Rui Neiva, an aviation policy analyst at the nonpartisan Enos Center for Transportation, contends that Delta, United, and American are targeting the Gulf carriers because of their success. He says the airlines of UAE and Qatar have created new markets that domestic airlines were not serving, such as providing flights for Americans to Asia via Dubai, and contributed billions to the U.S. economy.
He notes that U.S. carriers have received government support, albeit in a different form. For example, Delta, United, and American have been granted antitrust immunity to establish joint relationships with rival carriers on some routes to Europe and Asia.
“When we talk about airlines receiving government subsidies, this is quite common,” Neiva said. “This is not exclusive to the UAE and Qatar. It’s select, carefully chosen enemies [the major U.S. carriers] complain about.”
Clifford Winston, a senior fellow in economic studies at the Brookings Institution, says the major airlines are overstating the losses they take from subsidized foreign competition. He points out that foreign carriers under U.S. law cannot compete directly with domestic airlines for travel within America, meaning they cannot fly a route from New York to Los Angeles, for instance.
The coalition backed by Delta, United, and American claims it has already ceased routes to certain international destinations, and that on every route it cuts, 1,500 Americans lose their jobs.

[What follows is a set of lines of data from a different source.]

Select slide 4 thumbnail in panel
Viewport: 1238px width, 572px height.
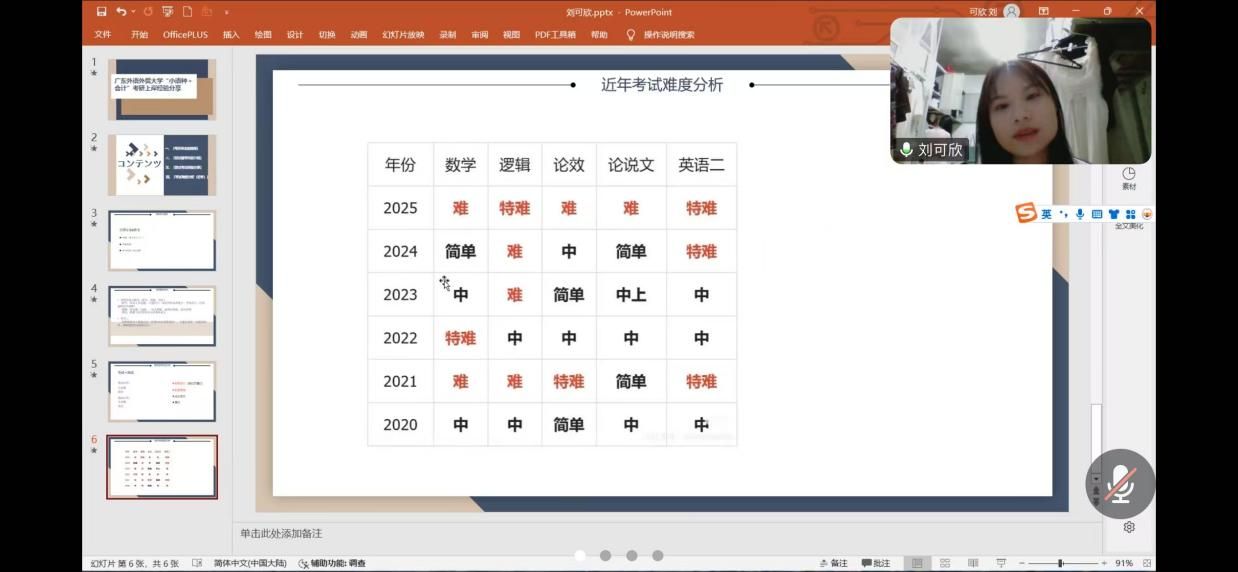[x=162, y=316]
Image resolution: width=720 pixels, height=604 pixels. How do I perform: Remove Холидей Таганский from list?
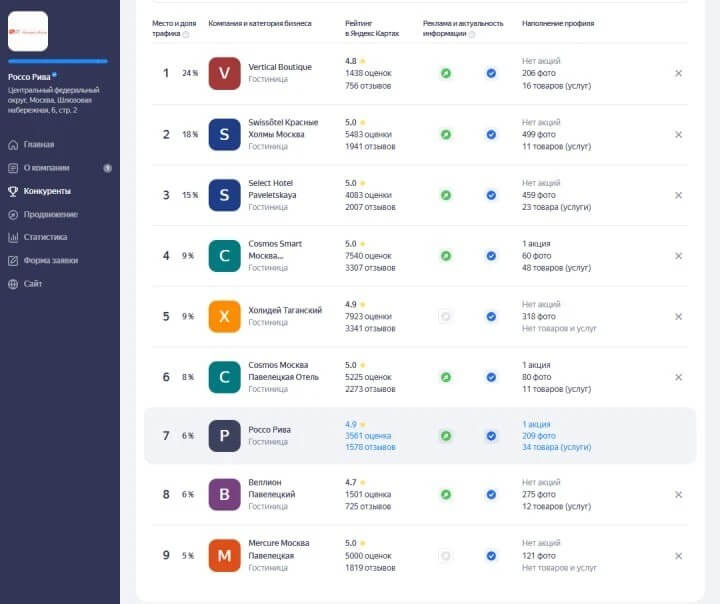point(678,316)
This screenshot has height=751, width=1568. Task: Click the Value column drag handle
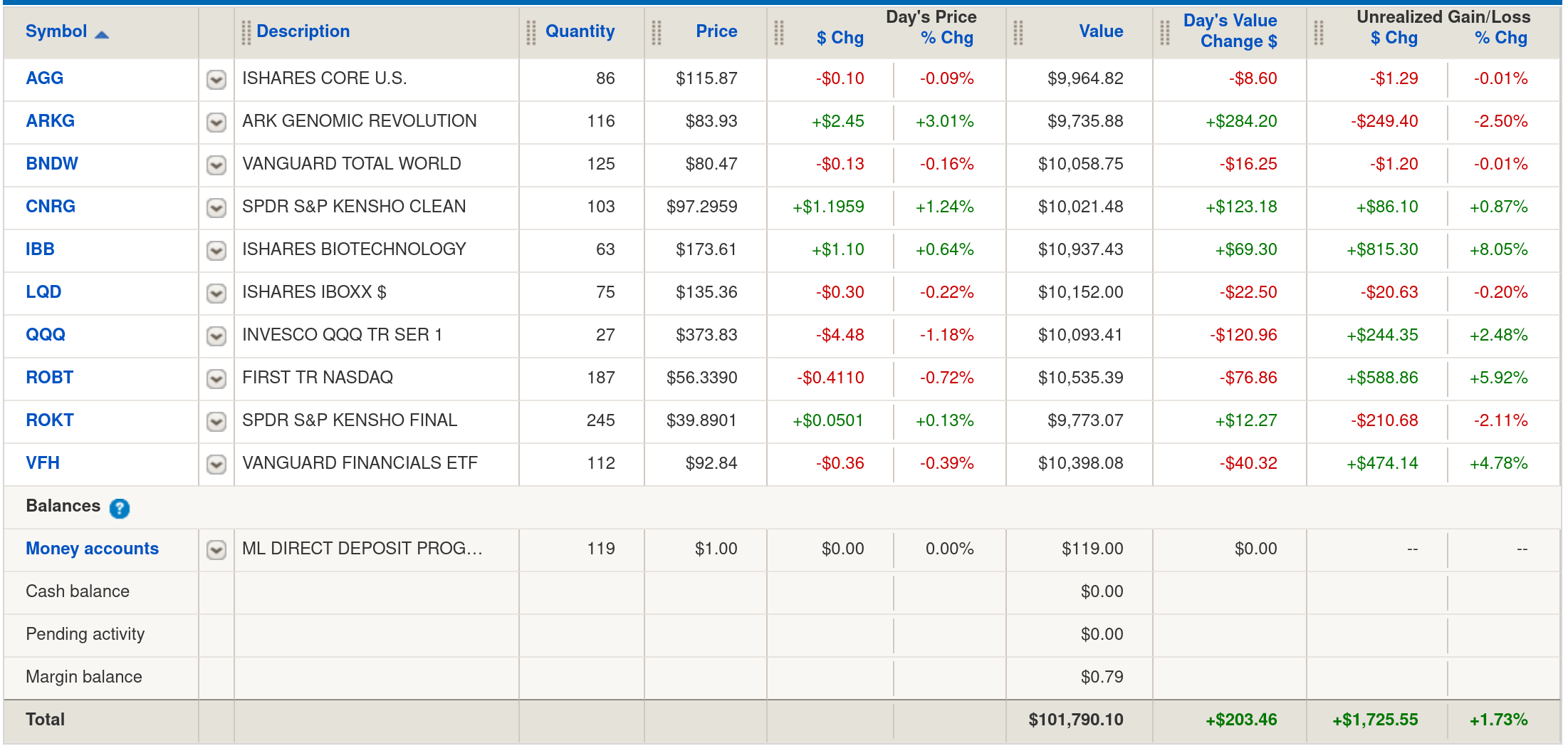1018,32
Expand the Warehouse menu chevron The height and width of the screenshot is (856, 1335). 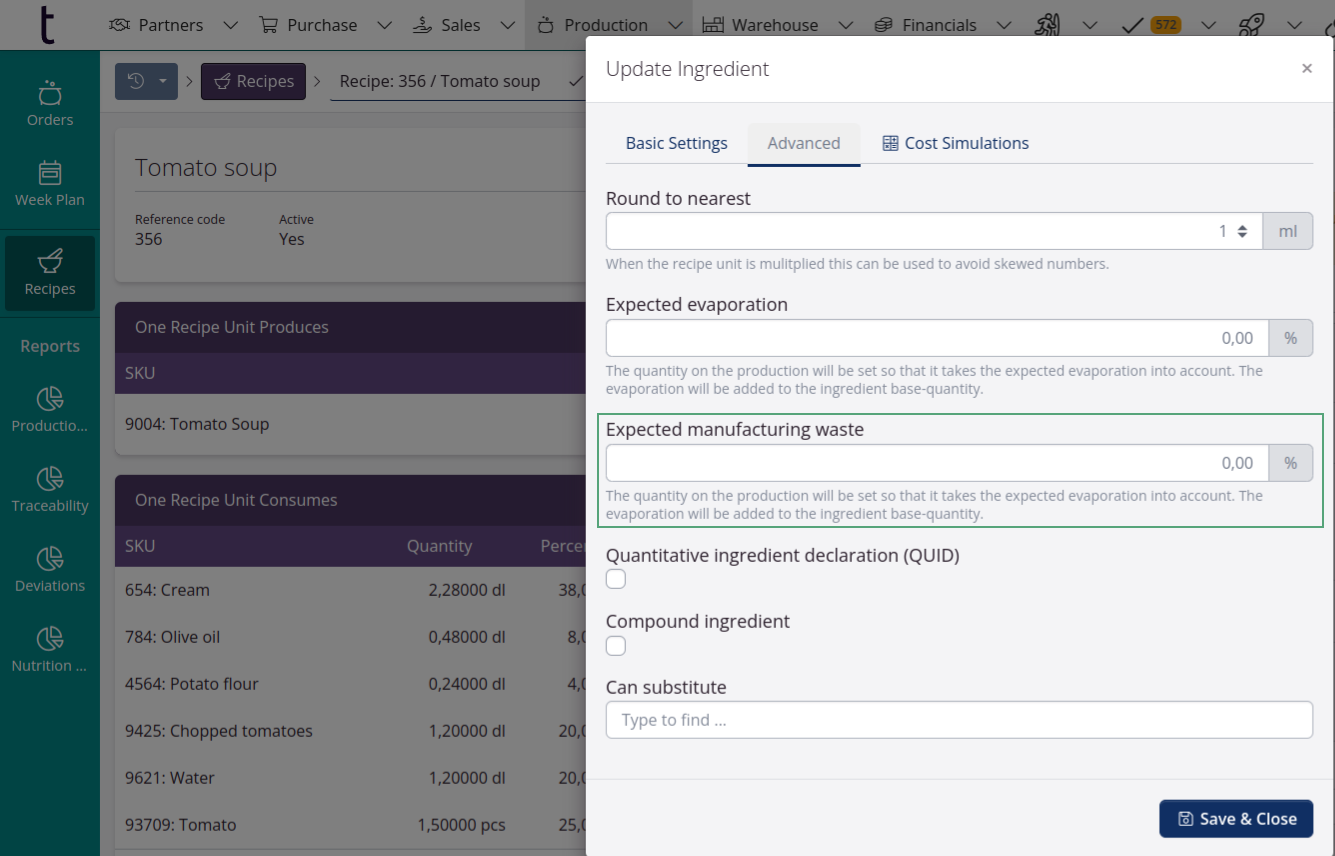845,25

“These are not big ticket routes,” Winston said. “United and Delta’s livelihood does not change depending on how much traffic they get flying to Dubai. It’s one thing to talk about Europe, where there is more traffic. But c’mon, who cares, this is not big ticket stuff.”
Winston authored a 2015 study that found Americans save $4 billion annually from the entire network of Open Skies agreements.
He says carriers supporting renegotiating or canceling these pacts with UAE and Qatar are preoccupied with their own profits at the expense of the U.S. traveler.
“There are enormous benefits the public has got from these agreements,” Winston said. “Who is representing travelers in all of this? Travelers will be worse off if we close markets.”
Lipinski counters that all Americans suffer when parties don’t fulfill the terms of international agreements.
“The argument is often made that consumers are better off by lower prices, but we can’t simply have a race to bottom and allow for situations where there is a clear violation of international agreements,” Lipinski said. “We can’t have these countries subsidizing their airlines. It winds up in the end hurting all Americans because you are cutting American jobs, and you eventually will have a situation where you have less competition.”